Here is the training schedule:
4 Weeks to 1 Mile Training Program by Personal Running Trainer.com
. | Day 1 | Day 2 | Day 3 |
Week 1 | 45 seconds of running followed by 2 minutes of walking, repeat x4 | 45 seconds of running followed by 2 minutes of walking, repeat x4 | 45 seconds of running followed by 2 minutes of walking, repeat x4 |
Week 2 | 90 seconds of running followed by 90 seconds of walking, repeat x4 | 90 seconds of running followed by 90 seconds of walking, repeat x4 | 90 seconds of running followed by 90 seconds of walking, repeat x4 |
Week 3 | 2 min. 15 sec. of running followed by 45 seconds of walking, repeat x4 | 2 min. 15 sec. of running followed by 45 seconds of walking, repeat x4 | 2 min. 15 sec. of running followed by 45 seconds of walking, repeat x4 |
Week 4 | 4 min. 30 sec. of running followed by 45 seconds of walking, repeat x2 | 6 minutes of running followed by 45 second walk and finishing with 3 min. run | 10 minute run |
I’m rather nervous about moving up to week three as all through week two, my legs have been hurting while I run. I asked my sister, who finished her first half-marathon about a month ago, about pain while starting out and she said that she basically ran through the pain. “You hurt for about a month and then you just stop hurting…” or as I interpret it, you get used to it. This is where my problem occurs. I’m so reluctant to push through the pain because when I was in my last year of college (the class part of college) I ran cross country and went from running maybe a mile to running from 3-5 miles a day and increasing speed too! I ended the season with an 8K time of 37:37 and bilateral stress fractures to both my shins which turned into compartment syndrome and required surgery. I’ve been struggling to get back into running ever since then, the surgery was in 2010. So needless to say that whenever I have any pain in the shin area, and I have this week, I am very afraid that I am headed back down that injury road again.

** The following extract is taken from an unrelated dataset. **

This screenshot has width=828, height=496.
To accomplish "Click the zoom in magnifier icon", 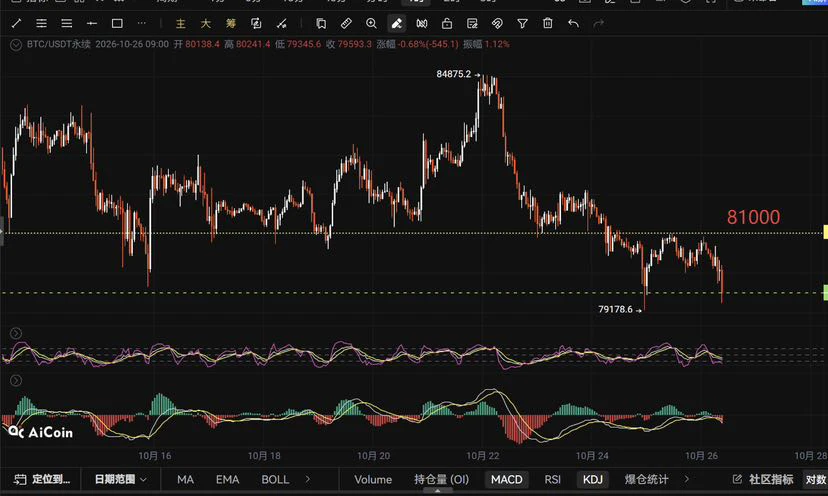I will tap(371, 23).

I’ve been reading several blogs about pain and injury prevention and I found several things out. Pain is your body’s way of being uncomfortable and when you are uncomfortable you grow stronger. I’m not talking about the-worst-pain-you’ve-ever-had kinda pain. I’m talking about the I-haven’t-done-this-in-a-while-or-ever-so-my-body-doesn’t-like-to-have-to-move-this-much-or-this-hard-and-it-hurts kinda pain. I also learned that running hurts. It’s hard on the body and starting a running program hurts. Did I mention that running hurts? You just have to get used to pain.
I’ll still admit that even though I know these things and have read the articles, which you can find Here | Running Pain Hurts So Good and Here | Running’s Dirty Little Secret, pushing through the pain and moving forward is hard. It’s really hard, more mentally than it is physically. There are some things that I have a high pain tolerance for and others that I don’t. In this case I can push through the physical pain, but mentally not worrying that I will end up like I did in college is probably the hardest thing to get over and the single thing keeping me from succeeding in running.